[Stored items]
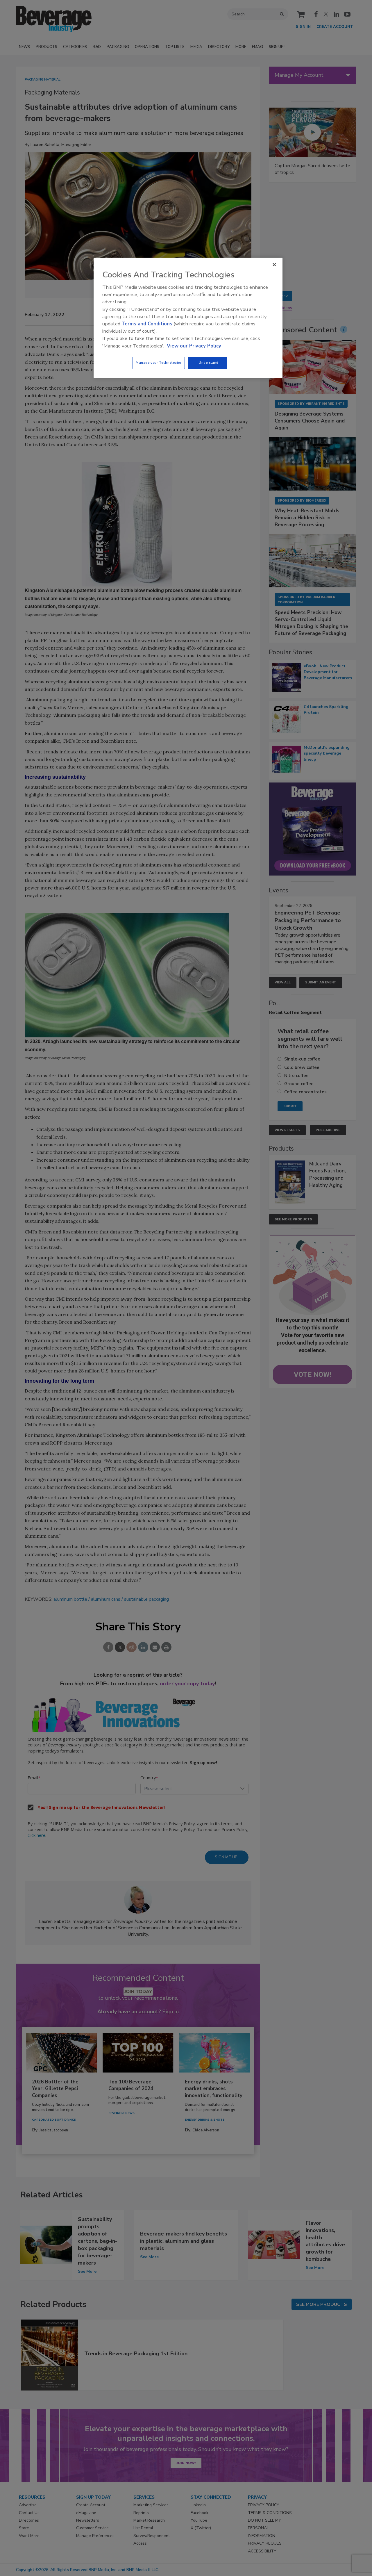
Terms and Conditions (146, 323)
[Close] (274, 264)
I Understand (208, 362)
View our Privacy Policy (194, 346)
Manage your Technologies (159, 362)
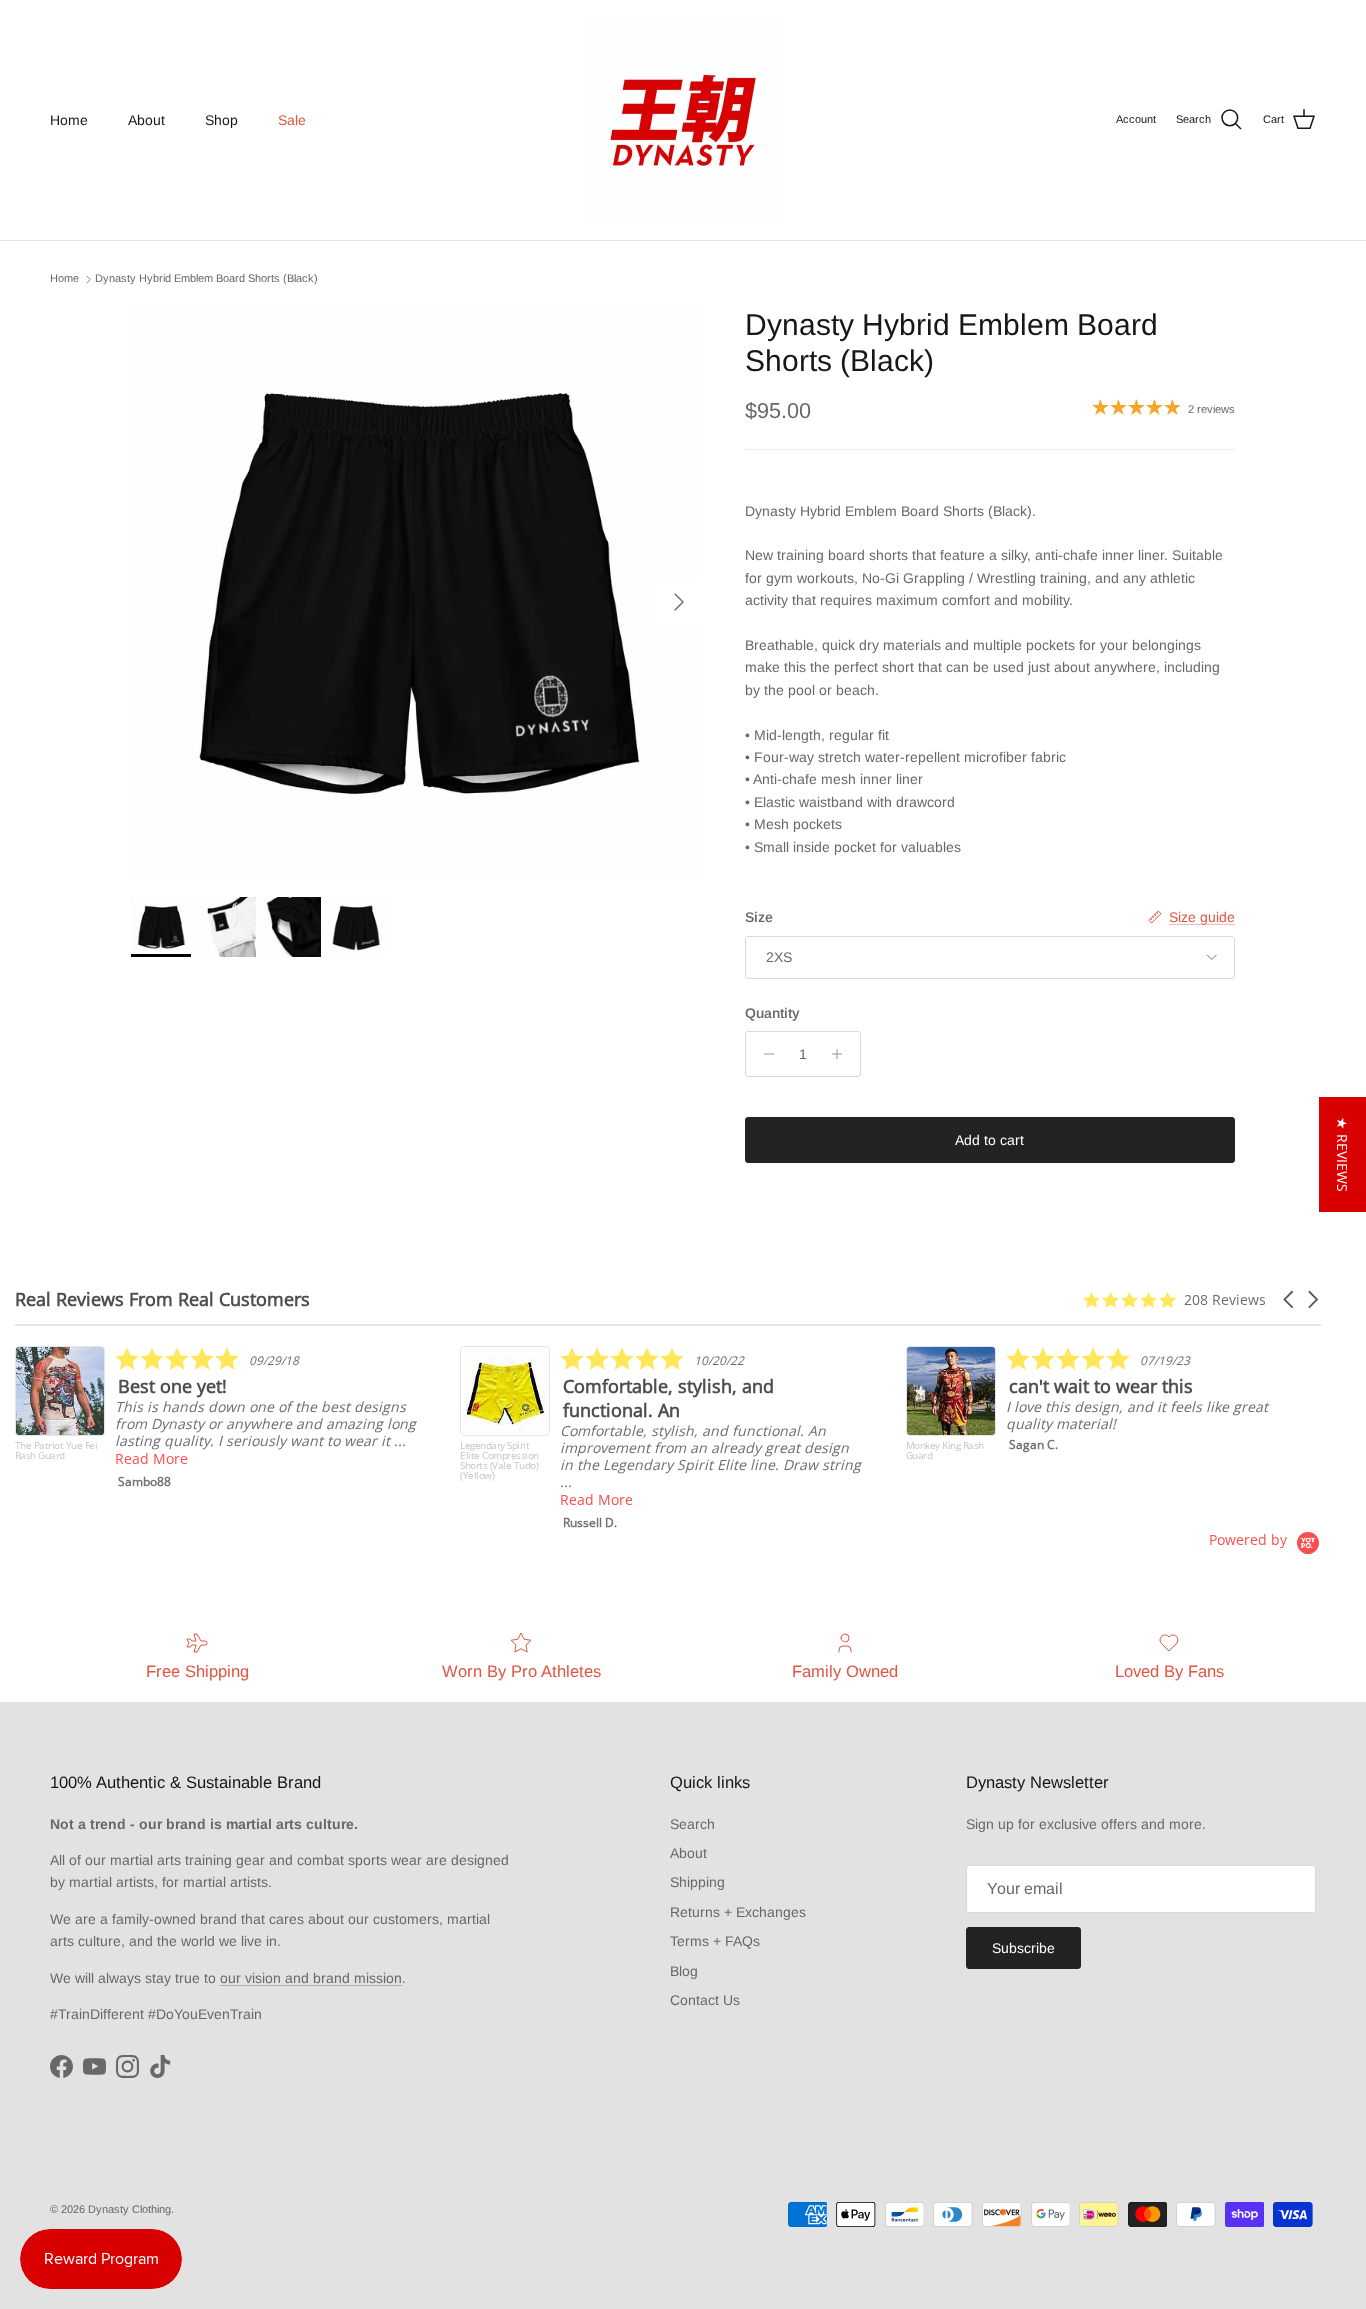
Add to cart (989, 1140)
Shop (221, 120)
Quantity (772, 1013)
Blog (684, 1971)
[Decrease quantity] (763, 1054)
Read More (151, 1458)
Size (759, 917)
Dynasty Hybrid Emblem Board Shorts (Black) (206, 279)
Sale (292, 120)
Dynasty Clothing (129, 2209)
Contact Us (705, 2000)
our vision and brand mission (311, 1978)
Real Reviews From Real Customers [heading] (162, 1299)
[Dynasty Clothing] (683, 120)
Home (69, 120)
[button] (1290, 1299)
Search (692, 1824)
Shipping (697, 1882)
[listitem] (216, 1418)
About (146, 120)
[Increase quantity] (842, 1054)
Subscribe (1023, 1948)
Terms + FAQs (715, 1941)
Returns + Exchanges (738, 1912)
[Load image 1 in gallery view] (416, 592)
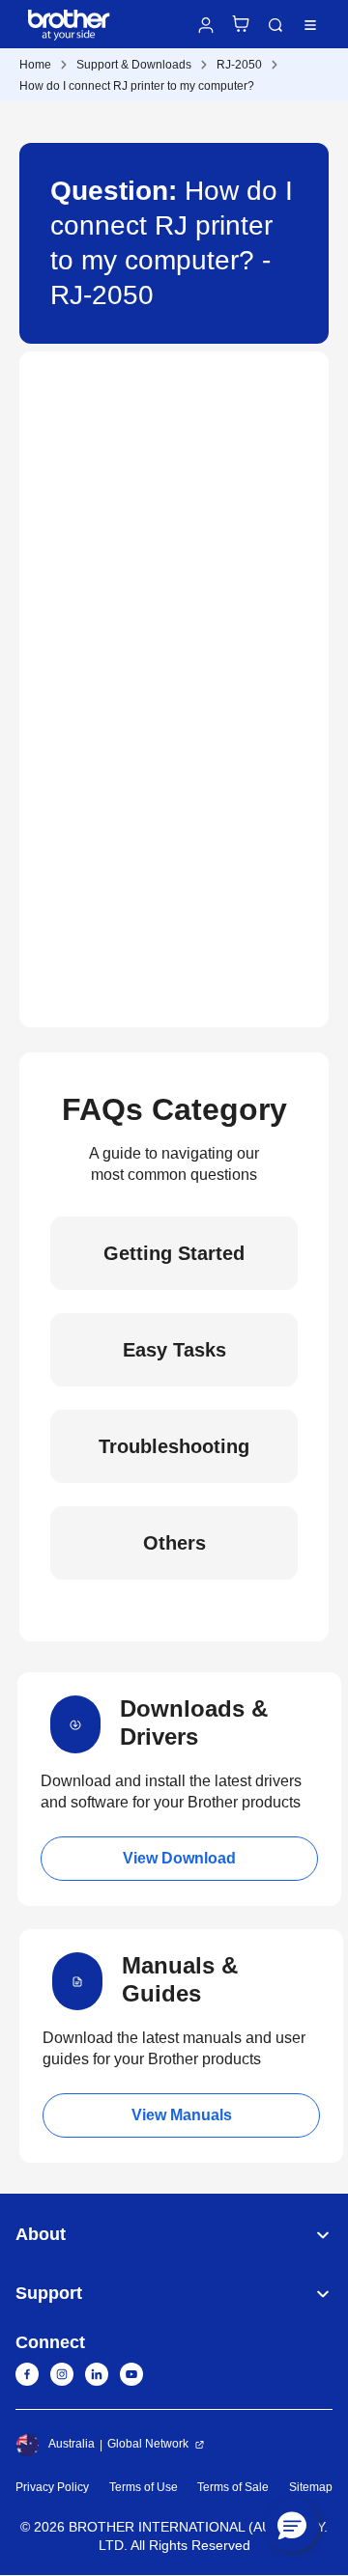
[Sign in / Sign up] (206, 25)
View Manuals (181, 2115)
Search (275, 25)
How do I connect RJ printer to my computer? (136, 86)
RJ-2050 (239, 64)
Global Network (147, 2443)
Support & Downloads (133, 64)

> _Work required_
Please retype the entries above word for word, but only from the line containing "Quantity (772, 1013)" through the last line, and without the pictures.

> _Output_
Quantity (772, 1013)
Blog (684, 1971)
[Decrease quantity] (763, 1054)
Read More (151, 1458)
Size (759, 917)
Dynasty Hybrid Emblem Board Shorts (Black) (206, 279)
Sale (292, 120)
Dynasty Clothing (129, 2209)
Contact Us (705, 2000)
our vision and brand mission (311, 1978)
Real Reviews From Real Customers [heading] (162, 1299)
[Dynasty Clothing] (683, 120)
Home (69, 120)
[button] (1290, 1299)
Search (692, 1824)
Shipping (697, 1882)
[listitem] (216, 1418)
About (146, 120)
[Increase quantity] (842, 1054)
Subscribe (1023, 1948)
Terms + FAQs (715, 1941)
Returns + Exchanges (738, 1912)
[Load image 1 in gallery view] (416, 592)
[Sign in / Sign up] (206, 25)
View Manuals (181, 2115)
Search (275, 25)
How do I connect RJ printer to my computer? (136, 86)
RJ-2050 (239, 64)
Global Network (147, 2443)
Support & Downloads (133, 64)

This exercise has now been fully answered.